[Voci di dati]
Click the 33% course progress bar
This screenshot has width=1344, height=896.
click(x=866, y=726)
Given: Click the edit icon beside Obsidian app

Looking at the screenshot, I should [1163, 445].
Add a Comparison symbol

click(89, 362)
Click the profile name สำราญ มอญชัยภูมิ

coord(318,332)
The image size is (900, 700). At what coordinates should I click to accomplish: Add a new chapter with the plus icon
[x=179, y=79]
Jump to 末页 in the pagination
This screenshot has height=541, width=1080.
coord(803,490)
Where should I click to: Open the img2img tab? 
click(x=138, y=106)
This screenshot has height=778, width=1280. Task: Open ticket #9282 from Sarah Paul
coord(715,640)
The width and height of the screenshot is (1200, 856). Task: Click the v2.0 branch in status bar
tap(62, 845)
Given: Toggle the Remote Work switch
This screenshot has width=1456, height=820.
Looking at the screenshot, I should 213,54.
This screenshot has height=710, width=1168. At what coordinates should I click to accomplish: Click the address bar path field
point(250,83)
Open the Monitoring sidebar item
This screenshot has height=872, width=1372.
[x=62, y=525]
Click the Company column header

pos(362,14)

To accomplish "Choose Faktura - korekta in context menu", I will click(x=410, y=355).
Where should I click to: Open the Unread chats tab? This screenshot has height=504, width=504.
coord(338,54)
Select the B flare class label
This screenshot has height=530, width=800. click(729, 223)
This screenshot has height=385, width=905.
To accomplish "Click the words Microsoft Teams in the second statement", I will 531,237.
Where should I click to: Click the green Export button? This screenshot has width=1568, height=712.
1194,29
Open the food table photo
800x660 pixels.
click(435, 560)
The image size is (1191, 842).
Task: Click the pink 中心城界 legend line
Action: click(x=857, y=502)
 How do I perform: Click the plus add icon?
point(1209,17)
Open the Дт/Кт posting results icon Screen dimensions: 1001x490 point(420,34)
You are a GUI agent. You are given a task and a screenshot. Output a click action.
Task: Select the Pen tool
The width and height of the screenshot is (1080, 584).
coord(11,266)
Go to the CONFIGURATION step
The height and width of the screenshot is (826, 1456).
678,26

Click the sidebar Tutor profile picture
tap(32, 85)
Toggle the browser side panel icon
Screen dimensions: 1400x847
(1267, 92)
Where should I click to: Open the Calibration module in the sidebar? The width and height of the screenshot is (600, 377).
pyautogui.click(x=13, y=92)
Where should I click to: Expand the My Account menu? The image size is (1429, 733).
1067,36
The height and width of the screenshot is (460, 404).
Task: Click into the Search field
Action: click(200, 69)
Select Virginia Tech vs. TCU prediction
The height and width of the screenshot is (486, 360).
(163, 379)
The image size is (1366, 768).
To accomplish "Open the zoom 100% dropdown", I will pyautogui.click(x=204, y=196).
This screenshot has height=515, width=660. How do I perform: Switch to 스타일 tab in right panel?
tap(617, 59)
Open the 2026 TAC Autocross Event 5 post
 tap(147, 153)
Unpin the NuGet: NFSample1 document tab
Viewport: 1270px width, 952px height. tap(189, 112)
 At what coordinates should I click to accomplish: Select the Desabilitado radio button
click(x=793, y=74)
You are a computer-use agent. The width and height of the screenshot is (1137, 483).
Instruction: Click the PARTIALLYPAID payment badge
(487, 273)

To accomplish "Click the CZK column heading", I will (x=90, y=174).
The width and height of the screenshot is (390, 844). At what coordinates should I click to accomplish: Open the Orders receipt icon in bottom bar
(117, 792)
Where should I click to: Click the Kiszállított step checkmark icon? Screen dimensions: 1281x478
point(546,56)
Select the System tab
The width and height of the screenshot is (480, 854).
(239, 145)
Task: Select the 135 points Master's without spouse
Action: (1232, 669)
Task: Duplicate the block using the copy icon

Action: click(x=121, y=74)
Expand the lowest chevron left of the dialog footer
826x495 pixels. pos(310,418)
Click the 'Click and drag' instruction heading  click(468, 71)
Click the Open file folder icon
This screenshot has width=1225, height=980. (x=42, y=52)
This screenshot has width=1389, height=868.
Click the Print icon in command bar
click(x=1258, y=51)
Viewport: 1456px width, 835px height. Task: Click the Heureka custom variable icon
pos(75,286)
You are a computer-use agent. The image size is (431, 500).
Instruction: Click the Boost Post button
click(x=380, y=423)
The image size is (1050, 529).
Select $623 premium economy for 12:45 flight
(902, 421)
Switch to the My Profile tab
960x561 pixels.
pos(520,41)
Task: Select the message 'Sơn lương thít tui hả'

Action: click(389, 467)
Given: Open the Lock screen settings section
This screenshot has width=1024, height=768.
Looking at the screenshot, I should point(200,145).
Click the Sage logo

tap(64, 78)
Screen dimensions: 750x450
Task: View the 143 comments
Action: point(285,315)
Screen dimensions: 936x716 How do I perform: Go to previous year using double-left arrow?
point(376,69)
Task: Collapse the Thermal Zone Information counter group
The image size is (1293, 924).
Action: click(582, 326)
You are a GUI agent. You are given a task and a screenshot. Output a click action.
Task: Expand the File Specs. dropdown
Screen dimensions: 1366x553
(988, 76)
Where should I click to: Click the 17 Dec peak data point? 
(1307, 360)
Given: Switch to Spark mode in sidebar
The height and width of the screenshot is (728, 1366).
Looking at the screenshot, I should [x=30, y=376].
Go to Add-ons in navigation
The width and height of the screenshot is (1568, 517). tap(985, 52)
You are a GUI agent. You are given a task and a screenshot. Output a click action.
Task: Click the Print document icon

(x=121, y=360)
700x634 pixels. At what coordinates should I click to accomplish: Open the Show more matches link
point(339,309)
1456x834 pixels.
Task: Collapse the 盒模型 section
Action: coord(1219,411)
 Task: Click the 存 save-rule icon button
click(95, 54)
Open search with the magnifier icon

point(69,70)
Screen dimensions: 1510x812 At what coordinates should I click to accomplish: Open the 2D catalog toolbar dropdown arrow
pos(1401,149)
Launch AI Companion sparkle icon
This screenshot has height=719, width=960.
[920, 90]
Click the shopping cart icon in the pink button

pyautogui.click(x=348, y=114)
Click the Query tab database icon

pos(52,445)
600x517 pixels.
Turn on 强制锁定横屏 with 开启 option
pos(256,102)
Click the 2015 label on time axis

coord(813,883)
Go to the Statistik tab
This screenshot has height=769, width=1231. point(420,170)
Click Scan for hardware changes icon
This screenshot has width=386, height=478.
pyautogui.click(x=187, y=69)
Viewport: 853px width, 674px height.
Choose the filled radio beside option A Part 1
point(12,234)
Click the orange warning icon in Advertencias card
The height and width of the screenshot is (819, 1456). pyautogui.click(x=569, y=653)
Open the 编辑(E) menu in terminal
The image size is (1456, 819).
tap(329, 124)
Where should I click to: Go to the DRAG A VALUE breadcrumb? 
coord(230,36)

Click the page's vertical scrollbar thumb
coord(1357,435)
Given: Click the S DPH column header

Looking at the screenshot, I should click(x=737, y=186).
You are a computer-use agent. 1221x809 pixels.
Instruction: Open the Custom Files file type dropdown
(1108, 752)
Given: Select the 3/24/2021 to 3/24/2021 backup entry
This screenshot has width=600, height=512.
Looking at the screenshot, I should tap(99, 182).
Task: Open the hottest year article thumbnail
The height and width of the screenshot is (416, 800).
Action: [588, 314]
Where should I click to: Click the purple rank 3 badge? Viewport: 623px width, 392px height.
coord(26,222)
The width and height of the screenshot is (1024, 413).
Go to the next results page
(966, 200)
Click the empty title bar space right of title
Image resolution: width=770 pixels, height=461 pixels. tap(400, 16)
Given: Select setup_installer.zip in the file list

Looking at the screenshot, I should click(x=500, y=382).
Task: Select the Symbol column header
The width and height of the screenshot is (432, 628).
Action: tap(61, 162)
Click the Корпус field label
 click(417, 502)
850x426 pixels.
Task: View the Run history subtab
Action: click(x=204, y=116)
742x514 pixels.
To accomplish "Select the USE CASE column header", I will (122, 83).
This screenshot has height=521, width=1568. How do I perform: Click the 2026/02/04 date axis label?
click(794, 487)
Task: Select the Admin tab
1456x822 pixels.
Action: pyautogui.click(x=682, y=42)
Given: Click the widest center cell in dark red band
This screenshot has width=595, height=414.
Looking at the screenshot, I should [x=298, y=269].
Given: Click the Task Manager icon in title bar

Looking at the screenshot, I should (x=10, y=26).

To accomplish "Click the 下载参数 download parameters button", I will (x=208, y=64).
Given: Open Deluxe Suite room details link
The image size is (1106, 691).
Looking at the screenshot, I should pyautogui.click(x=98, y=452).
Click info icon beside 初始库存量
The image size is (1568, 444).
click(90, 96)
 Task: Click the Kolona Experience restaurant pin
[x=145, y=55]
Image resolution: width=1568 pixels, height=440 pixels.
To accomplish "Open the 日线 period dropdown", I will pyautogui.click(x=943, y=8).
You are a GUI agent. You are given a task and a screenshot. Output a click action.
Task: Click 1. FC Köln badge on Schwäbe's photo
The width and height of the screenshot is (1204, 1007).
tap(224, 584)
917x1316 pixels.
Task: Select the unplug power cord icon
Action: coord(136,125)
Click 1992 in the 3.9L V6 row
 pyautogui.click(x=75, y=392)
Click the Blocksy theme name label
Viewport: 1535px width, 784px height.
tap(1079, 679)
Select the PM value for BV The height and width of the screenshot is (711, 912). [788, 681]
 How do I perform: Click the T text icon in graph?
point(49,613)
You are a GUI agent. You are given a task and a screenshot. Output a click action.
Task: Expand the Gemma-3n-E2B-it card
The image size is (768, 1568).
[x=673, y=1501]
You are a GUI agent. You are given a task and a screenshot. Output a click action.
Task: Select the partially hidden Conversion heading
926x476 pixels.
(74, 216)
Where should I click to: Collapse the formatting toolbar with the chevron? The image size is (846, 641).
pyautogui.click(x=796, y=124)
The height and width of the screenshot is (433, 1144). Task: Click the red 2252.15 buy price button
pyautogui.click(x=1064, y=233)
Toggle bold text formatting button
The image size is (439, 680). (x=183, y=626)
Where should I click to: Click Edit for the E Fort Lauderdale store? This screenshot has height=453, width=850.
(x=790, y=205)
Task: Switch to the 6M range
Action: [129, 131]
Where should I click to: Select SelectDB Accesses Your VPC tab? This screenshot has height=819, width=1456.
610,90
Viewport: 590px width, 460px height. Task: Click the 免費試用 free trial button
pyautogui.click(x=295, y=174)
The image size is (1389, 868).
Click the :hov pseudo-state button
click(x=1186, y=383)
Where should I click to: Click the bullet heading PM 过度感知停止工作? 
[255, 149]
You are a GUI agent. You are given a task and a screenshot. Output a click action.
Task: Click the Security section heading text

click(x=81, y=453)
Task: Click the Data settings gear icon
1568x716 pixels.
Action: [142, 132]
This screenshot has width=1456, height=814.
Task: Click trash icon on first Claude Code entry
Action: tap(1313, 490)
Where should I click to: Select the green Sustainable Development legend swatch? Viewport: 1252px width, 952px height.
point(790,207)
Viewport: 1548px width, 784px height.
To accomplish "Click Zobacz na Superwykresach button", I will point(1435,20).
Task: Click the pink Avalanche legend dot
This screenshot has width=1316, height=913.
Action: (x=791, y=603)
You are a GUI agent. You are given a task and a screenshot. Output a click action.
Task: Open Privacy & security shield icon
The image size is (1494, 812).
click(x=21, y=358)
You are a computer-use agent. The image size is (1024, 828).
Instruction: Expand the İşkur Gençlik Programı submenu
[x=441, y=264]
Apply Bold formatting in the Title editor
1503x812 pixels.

**OBIETTIVO DEL COMPITO**
Puoi riscrivere tutto l'elenco da "Click the Корпус field label" fino a "Action: pyautogui.click(x=682, y=42)", estremi inclusi, sostituendo "Select" con "Choose" e lasciando il resto invariato?

**RISPOSTA AL COMPITO**
Click the Корпус field label
 click(417, 502)
850x426 pixels.
Task: View the Run history subtab
Action: click(x=204, y=116)
742x514 pixels.
To accomplish "Choose the USE CASE column header", I will (122, 83).
This screenshot has height=521, width=1568. How do I perform: Click the 2026/02/04 date axis label?
click(794, 487)
Task: Choose the Admin tab
1456x822 pixels.
Action: pyautogui.click(x=682, y=42)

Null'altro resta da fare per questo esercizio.